Bay-breasted Warbler

Late this morning I was surprised to find a slender, greenish warbler moving along the lichen-covered branches of a pecan tree, searching for food. It moved quickly and intently over the branches, not fluttery or flitting from place to place. Because I haven’t often seen this warbler, it took me a few minutes to identify it – though I should have known immediately. Its breast was pale, and the soft buffy-bay color on its flanks and under its tail was distinctive. A beautiful Bay-breasted Warbler.

While identifying a warbler in fall plumage can be confusing and frustrating, it’s also a lot of fun, and this Bay-breasted Warbler stayed in clear view in the same tree for several minutes, so it was a good chance to study field marks. It was a warm sunny morning, and it helped that the warbler wasn’t fluttery or flying from place to place often. It foraged quickly and neatly along the branches and stopped often to eat something – some of what it ate looked like tiny caterpillars. 

This male was much less brilliantly colored than it would have been in spring, but the markings were still clear – dark wings with two bright white wing bars; a smooth greenish head; thin, sharply pointed bill; dark streak through the eye and a slight hint of a yellow band over the eye; a rather long tail – and I even got a good look at the underside of the tail itself, which was white, with a slight dark marking about halfway up. But the most obvious and definitive part was the soft buffy-bay color on the flanks and under the tail. It also showed this soft-bay color very pale under the chin.

Muted streaks on the sides confused me for a while, because most accounts of this species describe its underside as smooth and unstreaked. Back at home later, I eventually found photos on the Audubon Society website that show the blurry streaking in the male’s fall plumage – almost too subtle to see, but it’s there. And maybe in the one I watched there was some trick of the light that made the streaks show up more.

Bay-breasted Warblers breed mostly in northern spruce and fir forests and migrate through the eastern U.S. to winter homes in South America. They are considered an uncommon species whose remote breeding areas make them somewhat difficult to track.

I didn’t see any other Bay-breasted Warbler, or other migrant birds – though maybe there were others around that I didn’t find.
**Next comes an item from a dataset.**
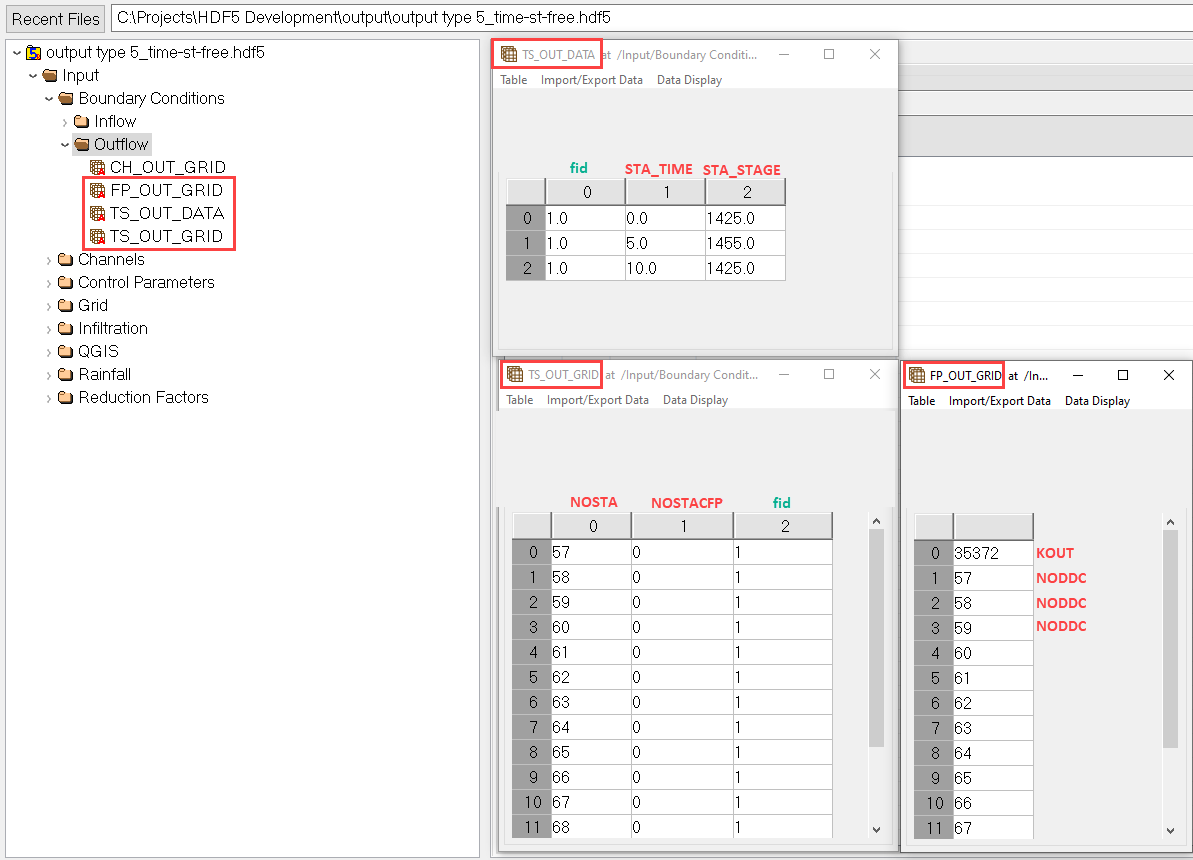This screenshot has width=1193, height=860.
Task: Click the Recent Files button
Action: click(56, 19)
This one seemed to be part of a small feeding flock of resident birds that included Eastern Bluebirds, a Downy Woodpecker, Carolina Chickadees, and at least five Chipping Sparrows, two of them searching along the pecan branches for food near the warbler. After a minute or two, the Bay-breasted Warbler flew at the Chipping Sparrows and chased them away from its branch. A Yellow-bellied Sapsucker mewed from not far away, and a Northern Flicker called a sharp kleer!